У меня не было такого намерения.

— Разве не глупо без дела болтаться в Рейкьявике в такой день? — спросила она. — Может быть, подстрижете газон и приведете в порядок клумбы?

Я согласился: если не завтра, то в воскресенье. В комнате послышался кашель Бьярдни Магнуссона, и мне в ноздри ударил запах его сигары. Кашлял он так, что я заподозрил приближение очередного приступа подагры.

— Трава-то как быстро растет в эту дождливую погоду, а уж о сорняках и говорить нечего, — заметила фру Камилла. — Не хотите кофе?

Я еще раз поблагодарил, поднял с пола портфель и кивнул ей.

— Спокойной ночи.

Собственная комната показалась мне какой-то пустой — наверно, по сравнению с богато обставленными комнатами в доме из исландского шпата. Вынув из портфеля датские журналы, я положил их на стол вместе с книгами, на обложках которых были изображены окровавленный кинжал и рука с револьвером. Но не стал листать ни то, ни другое. Не мог себя заставить, отложил на потом.
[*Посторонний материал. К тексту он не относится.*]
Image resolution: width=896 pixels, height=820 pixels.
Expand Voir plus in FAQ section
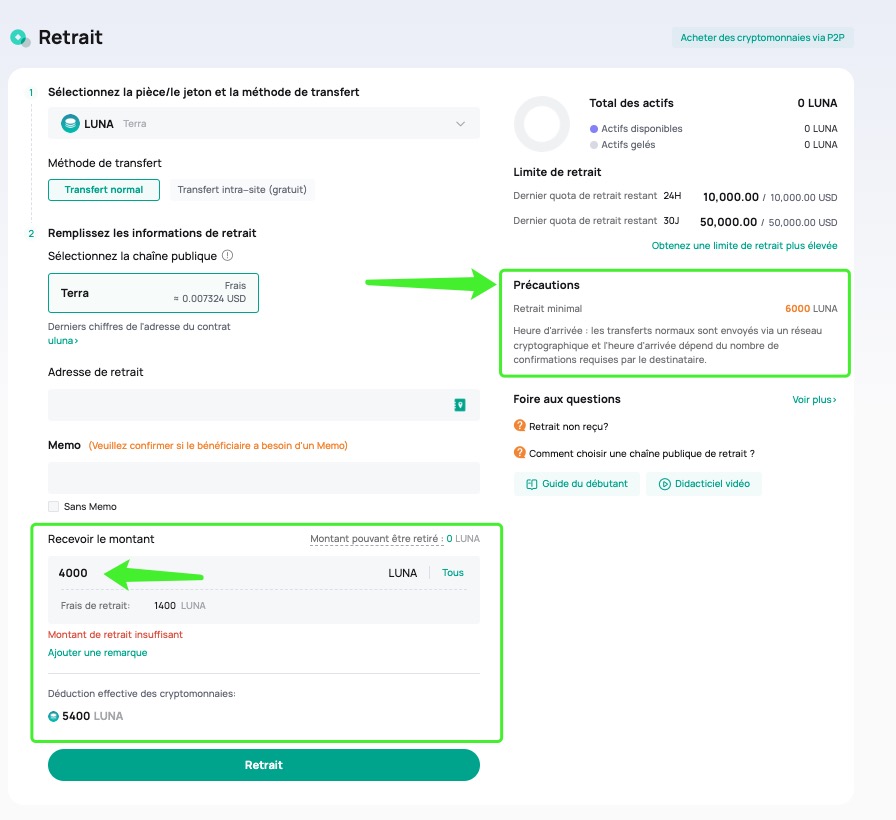click(x=814, y=399)
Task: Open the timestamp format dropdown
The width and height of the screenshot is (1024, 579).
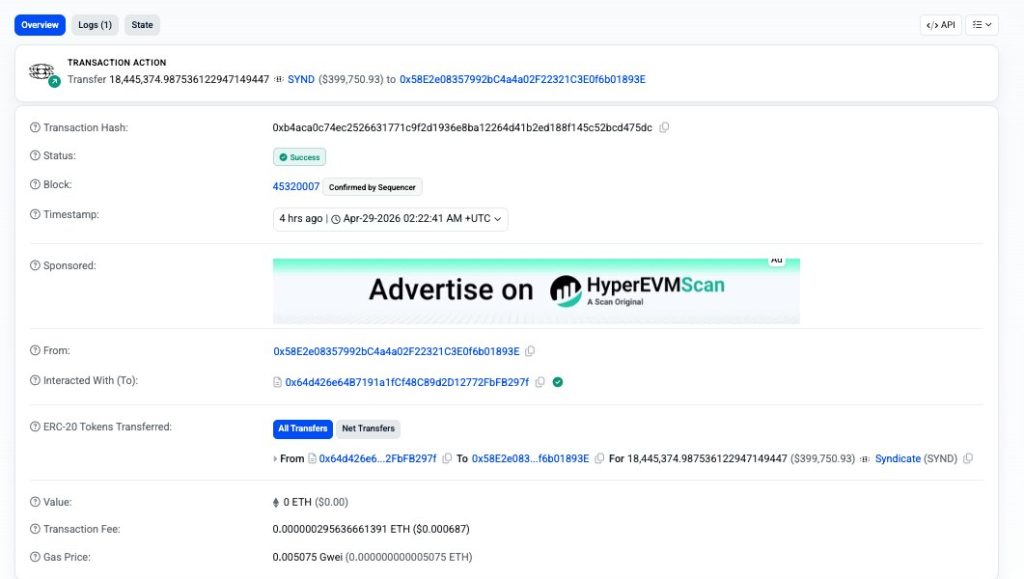Action: point(499,219)
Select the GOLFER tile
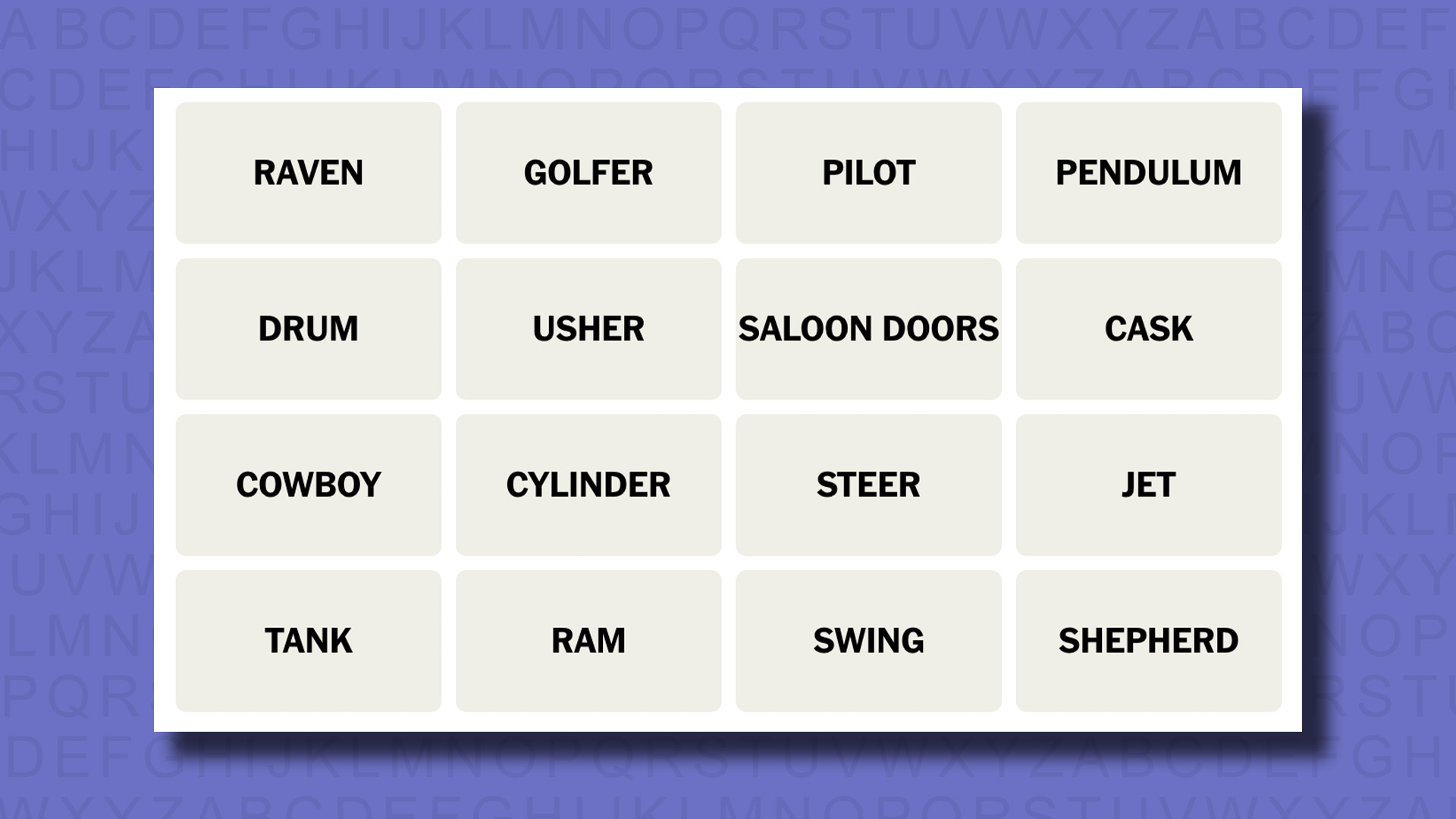Screen dimensions: 1456x819 588,172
Что-то не в порядке — то ли со мной, то ли с остальными. Мысленно я представил себе кучи писем от читателей «Светоча» со всех концов Исландии, ругающих именно тот материал, за который отвечал я. На собрании акционеров шефу удалось пока отстоять мое право выбирать по собственному усмотрению каждый второй рассказ.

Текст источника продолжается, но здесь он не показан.